[Data items]
++++++++++++++++++++

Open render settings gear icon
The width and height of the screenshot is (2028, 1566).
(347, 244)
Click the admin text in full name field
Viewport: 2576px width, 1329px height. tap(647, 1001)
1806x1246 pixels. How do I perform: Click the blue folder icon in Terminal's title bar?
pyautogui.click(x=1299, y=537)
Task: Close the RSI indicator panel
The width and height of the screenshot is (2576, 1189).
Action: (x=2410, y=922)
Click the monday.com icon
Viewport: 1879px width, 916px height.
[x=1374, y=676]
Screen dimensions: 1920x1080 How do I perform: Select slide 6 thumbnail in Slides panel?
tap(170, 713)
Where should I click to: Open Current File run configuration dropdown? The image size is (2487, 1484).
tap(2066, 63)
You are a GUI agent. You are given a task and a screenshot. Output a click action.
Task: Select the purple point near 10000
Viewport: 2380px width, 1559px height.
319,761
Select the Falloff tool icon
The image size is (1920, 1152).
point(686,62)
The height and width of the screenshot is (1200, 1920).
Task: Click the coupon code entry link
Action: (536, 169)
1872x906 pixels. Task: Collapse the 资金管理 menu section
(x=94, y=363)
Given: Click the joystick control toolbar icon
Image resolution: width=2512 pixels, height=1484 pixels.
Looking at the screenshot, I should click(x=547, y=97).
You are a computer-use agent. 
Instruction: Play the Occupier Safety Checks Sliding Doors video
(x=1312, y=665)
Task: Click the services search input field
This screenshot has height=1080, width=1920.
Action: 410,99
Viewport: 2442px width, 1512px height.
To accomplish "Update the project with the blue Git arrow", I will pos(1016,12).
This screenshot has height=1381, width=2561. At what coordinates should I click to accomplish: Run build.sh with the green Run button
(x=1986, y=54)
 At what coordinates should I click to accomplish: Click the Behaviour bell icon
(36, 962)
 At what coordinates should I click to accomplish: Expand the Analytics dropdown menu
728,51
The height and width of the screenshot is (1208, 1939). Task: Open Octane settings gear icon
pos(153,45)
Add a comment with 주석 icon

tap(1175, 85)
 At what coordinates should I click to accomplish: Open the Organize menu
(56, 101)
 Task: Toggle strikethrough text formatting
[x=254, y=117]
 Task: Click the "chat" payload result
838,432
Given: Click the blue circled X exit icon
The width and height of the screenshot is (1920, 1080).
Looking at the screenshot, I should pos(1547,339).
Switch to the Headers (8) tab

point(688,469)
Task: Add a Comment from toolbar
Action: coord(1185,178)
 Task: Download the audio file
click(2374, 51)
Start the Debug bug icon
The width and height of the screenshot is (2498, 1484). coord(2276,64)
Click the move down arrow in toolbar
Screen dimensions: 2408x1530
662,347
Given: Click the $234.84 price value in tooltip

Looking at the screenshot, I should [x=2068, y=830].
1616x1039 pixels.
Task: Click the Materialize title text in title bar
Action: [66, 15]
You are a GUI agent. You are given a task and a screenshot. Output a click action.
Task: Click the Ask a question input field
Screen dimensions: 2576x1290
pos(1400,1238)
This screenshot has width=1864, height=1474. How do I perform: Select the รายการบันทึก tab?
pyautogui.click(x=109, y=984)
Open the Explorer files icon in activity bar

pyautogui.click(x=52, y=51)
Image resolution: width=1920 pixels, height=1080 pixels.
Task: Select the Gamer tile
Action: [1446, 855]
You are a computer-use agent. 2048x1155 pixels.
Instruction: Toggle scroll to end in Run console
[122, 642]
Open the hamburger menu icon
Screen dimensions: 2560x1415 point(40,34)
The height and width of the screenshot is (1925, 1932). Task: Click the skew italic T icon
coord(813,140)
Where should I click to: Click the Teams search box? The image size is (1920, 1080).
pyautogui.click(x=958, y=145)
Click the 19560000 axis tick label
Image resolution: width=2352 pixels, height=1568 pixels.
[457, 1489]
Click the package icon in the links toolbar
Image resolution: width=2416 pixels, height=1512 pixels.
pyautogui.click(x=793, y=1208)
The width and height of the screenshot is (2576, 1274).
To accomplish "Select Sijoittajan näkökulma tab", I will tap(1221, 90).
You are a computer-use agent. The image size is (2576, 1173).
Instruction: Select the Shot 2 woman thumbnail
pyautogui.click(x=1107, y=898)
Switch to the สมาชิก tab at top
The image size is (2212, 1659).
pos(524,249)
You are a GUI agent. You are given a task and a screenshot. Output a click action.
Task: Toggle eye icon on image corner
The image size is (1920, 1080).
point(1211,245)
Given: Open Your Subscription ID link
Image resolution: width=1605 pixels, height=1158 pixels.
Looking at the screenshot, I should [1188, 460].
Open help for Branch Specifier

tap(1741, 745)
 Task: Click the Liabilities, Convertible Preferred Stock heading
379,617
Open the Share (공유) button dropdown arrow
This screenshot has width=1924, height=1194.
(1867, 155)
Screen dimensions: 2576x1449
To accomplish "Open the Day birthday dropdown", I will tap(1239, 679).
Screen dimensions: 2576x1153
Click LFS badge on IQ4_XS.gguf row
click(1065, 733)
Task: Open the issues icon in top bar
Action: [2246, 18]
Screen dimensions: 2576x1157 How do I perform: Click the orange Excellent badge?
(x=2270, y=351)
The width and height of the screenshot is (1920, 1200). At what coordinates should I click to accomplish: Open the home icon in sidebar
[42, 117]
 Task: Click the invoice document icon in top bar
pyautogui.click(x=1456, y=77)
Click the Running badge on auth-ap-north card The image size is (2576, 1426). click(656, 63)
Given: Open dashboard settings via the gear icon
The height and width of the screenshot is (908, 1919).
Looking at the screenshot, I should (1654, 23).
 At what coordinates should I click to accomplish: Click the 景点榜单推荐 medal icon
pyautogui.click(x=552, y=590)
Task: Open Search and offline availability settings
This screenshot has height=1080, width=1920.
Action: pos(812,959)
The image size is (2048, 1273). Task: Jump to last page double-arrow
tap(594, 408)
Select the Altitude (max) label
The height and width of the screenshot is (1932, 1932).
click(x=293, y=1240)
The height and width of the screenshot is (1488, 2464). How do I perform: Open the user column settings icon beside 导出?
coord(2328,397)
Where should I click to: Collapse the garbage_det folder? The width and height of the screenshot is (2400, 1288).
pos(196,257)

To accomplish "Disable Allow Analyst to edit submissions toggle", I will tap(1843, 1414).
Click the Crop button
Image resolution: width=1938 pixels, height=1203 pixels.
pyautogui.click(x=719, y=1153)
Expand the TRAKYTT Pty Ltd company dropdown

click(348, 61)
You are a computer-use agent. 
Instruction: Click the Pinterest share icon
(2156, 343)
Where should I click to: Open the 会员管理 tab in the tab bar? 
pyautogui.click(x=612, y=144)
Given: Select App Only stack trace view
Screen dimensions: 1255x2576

++++++++++++++++++++

#### What is required
All of the entries above must be quoted exactly.

#### Finished task
Open render settings gear icon
The width and height of the screenshot is (2028, 1566).
(347, 244)
Click the admin text in full name field
Viewport: 2576px width, 1329px height. tap(647, 1001)
1806x1246 pixels. How do I perform: Click the blue folder icon in Terminal's title bar?
pyautogui.click(x=1299, y=537)
Task: Close the RSI indicator panel
The width and height of the screenshot is (2576, 1189).
Action: (x=2410, y=922)
Click the monday.com icon
Viewport: 1879px width, 916px height.
[x=1374, y=676]
Screen dimensions: 1920x1080 How do I perform: Select slide 6 thumbnail in Slides panel?
tap(170, 713)
Where should I click to: Open Current File run configuration dropdown? The image size is (2487, 1484).
tap(2066, 63)
You are a GUI agent. You are given a task and a screenshot. Output a click action.
Task: Select the purple point near 10000
Viewport: 2380px width, 1559px height.
319,761
Select the Falloff tool icon
The image size is (1920, 1152).
point(686,62)
The height and width of the screenshot is (1200, 1920).
Task: Click the coupon code entry link
Action: (536, 169)
1872x906 pixels. Task: Collapse the 资金管理 menu section
(x=94, y=363)
Given: Click the joystick control toolbar icon
Image resolution: width=2512 pixels, height=1484 pixels.
Looking at the screenshot, I should click(x=547, y=97).
You are a computer-use agent. 
Instruction: Play the Occupier Safety Checks Sliding Doors video
(x=1312, y=665)
Task: Click the services search input field
This screenshot has height=1080, width=1920.
Action: 410,99
Viewport: 2442px width, 1512px height.
To accomplish "Update the project with the blue Git arrow", I will pos(1016,12).
This screenshot has height=1381, width=2561. At what coordinates should I click to accomplish: Run build.sh with the green Run button
(x=1986, y=54)
 At what coordinates should I click to accomplish: Click the Behaviour bell icon
(36, 962)
 At what coordinates should I click to accomplish: Expand the Analytics dropdown menu
728,51
The height and width of the screenshot is (1208, 1939). Task: Open Octane settings gear icon
pos(153,45)
Add a comment with 주석 icon

tap(1175, 85)
 At what coordinates should I click to accomplish: Open the Organize menu
(56, 101)
 Task: Toggle strikethrough text formatting
[x=254, y=117]
 Task: Click the "chat" payload result
838,432
Given: Click the blue circled X exit icon
The width and height of the screenshot is (1920, 1080).
Looking at the screenshot, I should pos(1547,339).
Switch to the Headers (8) tab

point(688,469)
Task: Add a Comment from toolbar
Action: coord(1185,178)
 Task: Download the audio file
click(2374, 51)
Start the Debug bug icon
The width and height of the screenshot is (2498, 1484). coord(2276,64)
Click the move down arrow in toolbar
Screen dimensions: 2408x1530
662,347
Given: Click the $234.84 price value in tooltip

Looking at the screenshot, I should [x=2068, y=830].
1616x1039 pixels.
Task: Click the Materialize title text in title bar
Action: [66, 15]
You are a GUI agent. You are given a task and a screenshot. Output a click action.
Task: Click the Ask a question input field
Screen dimensions: 2576x1290
pos(1400,1238)
This screenshot has width=1864, height=1474. How do I perform: Select the รายการบันทึก tab?
pyautogui.click(x=109, y=984)
Open the Explorer files icon in activity bar

pyautogui.click(x=52, y=51)
Image resolution: width=1920 pixels, height=1080 pixels.
Task: Select the Gamer tile
Action: [1446, 855]
You are a computer-use agent. 2048x1155 pixels.
Instruction: Toggle scroll to end in Run console
[122, 642]
Open the hamburger menu icon
Screen dimensions: 2560x1415 point(40,34)
The height and width of the screenshot is (1925, 1932). Task: Click the skew italic T icon
coord(813,140)
Where should I click to: Click the Teams search box? The image size is (1920, 1080).
pyautogui.click(x=958, y=145)
Click the 19560000 axis tick label
Image resolution: width=2352 pixels, height=1568 pixels.
[457, 1489]
Click the package icon in the links toolbar
Image resolution: width=2416 pixels, height=1512 pixels.
pyautogui.click(x=793, y=1208)
The width and height of the screenshot is (2576, 1274).
To accomplish "Select Sijoittajan näkökulma tab", I will tap(1221, 90).
You are a computer-use agent. The image size is (2576, 1173).
Instruction: Select the Shot 2 woman thumbnail
pyautogui.click(x=1107, y=898)
Switch to the สมาชิก tab at top
The image size is (2212, 1659).
pos(524,249)
You are a GUI agent. You are given a task and a screenshot. Output a click action.
Task: Toggle eye icon on image corner
The image size is (1920, 1080).
point(1211,245)
Given: Open Your Subscription ID link
Image resolution: width=1605 pixels, height=1158 pixels.
Looking at the screenshot, I should [1188, 460].
Open help for Branch Specifier

tap(1741, 745)
 Task: Click the Liabilities, Convertible Preferred Stock heading
379,617
Open the Share (공유) button dropdown arrow
This screenshot has width=1924, height=1194.
(1867, 155)
Screen dimensions: 2576x1449
To accomplish "Open the Day birthday dropdown", I will tap(1239, 679).
Screen dimensions: 2576x1153
Click LFS badge on IQ4_XS.gguf row
click(1065, 733)
Task: Open the issues icon in top bar
Action: [2246, 18]
Screen dimensions: 2576x1157 How do I perform: Click the orange Excellent badge?
(x=2270, y=351)
The width and height of the screenshot is (1920, 1200). At what coordinates should I click to accomplish: Open the home icon in sidebar
[42, 117]
 Task: Click the invoice document icon in top bar
pyautogui.click(x=1456, y=77)
Click the Running badge on auth-ap-north card The image size is (2576, 1426). click(656, 63)
Given: Open dashboard settings via the gear icon
The height and width of the screenshot is (908, 1919).
Looking at the screenshot, I should (1654, 23).
 At what coordinates should I click to accomplish: Click the 景点榜单推荐 medal icon
pyautogui.click(x=552, y=590)
Task: Open Search and offline availability settings
This screenshot has height=1080, width=1920.
Action: pos(812,959)
The image size is (2048, 1273). Task: Jump to last page double-arrow
tap(594, 408)
Select the Altitude (max) label
The height and width of the screenshot is (1932, 1932).
click(x=293, y=1240)
The height and width of the screenshot is (1488, 2464). How do I perform: Open the user column settings icon beside 导出?
coord(2328,397)
Where should I click to: Collapse the garbage_det folder? The width and height of the screenshot is (2400, 1288).
pos(196,257)

To accomplish "Disable Allow Analyst to edit submissions toggle", I will tap(1843, 1414).
Click the Crop button
Image resolution: width=1938 pixels, height=1203 pixels.
pyautogui.click(x=719, y=1153)
Expand the TRAKYTT Pty Ltd company dropdown

click(348, 61)
You are a computer-use agent. 
Instruction: Click the Pinterest share icon
(2156, 343)
Where should I click to: Open the 会员管理 tab in the tab bar? 
pyautogui.click(x=612, y=144)
Given: Select App Only stack trace view
Screen dimensions: 1255x2576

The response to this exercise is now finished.